The big question for me has always been, “How can I communicate that to this student, today?” On the theory that doing it is better than talking about it, my first choice is sometimes a diagnostic scale (5 tone “ah”) and sometimes to ask the student to perform a song that demonstrates the one thing they think most needs to change in their voice.
After that step, I explain to the student what I heard in their voice and why what I heard might differ from what they think the problem is. Then, we go to work on the problem area. It’s amazing to see the light bulb go on in their head when the singer realizes, for example, that the problem isn’t breathing, as they may have been told by several previous teachers or directors; it is vocal cord adduction and there is a tangible fix that doesn’t involve metaphors or visualizing or exercises that aren’t productive. Suddenly, the singer realizes that an old problem can be solved and they leave feeling excited and ready to get to work!
I would love to hear suggestions that you find helpful for making a new student’s first lesson so great that they want to keep coming back for more and more and more. Please feel free to email me at email@example.com
or comment on the FB group page after this is posted.
I hope that you are taking advantage of all the excellent education available on the member’s section of the IVTOM website. There are over 220 weekly teaching tips, teacher training videos, mix sample videos, actual lesson recordings, and a study guide in the form of questions for Dean Kaelin’s book, Teaching Good Singing
For those who aren’t fans of Facebook, I will say that the private IVTOM discussion page on FB is a wonderful resource. Whether you need advice from a medical professional about whether a singer needs to see an otolaryngologist, an audition song suggestion for an 8-year-old, business advice, or just some friendly camaraderie, you’ll find it there.

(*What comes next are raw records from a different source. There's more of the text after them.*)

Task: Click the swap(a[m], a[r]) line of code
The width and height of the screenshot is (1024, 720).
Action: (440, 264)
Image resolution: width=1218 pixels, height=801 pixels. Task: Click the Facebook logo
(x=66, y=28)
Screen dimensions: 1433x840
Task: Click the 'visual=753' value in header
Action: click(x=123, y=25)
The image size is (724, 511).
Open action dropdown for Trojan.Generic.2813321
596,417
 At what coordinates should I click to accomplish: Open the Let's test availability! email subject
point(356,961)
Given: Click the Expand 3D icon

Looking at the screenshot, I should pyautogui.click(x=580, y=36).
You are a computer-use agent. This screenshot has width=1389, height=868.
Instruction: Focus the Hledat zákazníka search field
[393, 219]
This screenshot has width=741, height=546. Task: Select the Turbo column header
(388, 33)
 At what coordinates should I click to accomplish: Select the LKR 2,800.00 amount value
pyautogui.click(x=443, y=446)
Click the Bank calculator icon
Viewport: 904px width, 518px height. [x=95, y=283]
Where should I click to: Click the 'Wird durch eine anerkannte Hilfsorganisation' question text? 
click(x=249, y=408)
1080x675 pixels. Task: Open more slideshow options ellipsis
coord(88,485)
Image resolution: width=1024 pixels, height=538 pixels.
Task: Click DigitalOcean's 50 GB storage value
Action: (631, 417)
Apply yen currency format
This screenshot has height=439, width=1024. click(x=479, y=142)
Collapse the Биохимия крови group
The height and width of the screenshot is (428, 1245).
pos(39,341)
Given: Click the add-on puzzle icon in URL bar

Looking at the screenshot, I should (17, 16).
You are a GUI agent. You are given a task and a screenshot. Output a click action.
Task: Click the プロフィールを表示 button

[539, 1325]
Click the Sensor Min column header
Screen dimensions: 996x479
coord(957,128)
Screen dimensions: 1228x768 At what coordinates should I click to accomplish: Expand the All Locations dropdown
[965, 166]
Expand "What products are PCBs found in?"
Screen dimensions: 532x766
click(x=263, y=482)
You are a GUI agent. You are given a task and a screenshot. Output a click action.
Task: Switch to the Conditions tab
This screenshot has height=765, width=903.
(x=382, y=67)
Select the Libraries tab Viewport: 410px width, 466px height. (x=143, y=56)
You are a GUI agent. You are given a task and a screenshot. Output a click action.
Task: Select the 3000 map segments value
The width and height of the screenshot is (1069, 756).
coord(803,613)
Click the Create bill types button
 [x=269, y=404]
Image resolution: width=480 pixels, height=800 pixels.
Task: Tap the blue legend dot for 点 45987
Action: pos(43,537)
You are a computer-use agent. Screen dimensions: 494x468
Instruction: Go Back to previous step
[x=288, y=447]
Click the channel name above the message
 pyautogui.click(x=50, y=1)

Here’s an open offer for any member who isn’t on FB and would like to take advantage of the discussion group: I would be happy to help you set up a FB page that won’t waste your time with posts from a lot people you don’t know or alerts to your smartphone. (You’ll probably still get some advertising and random posts, but those are easy to ignore.) Just email me at firstname.lastname@example.org
and I’ll help you get started.
Have a great week!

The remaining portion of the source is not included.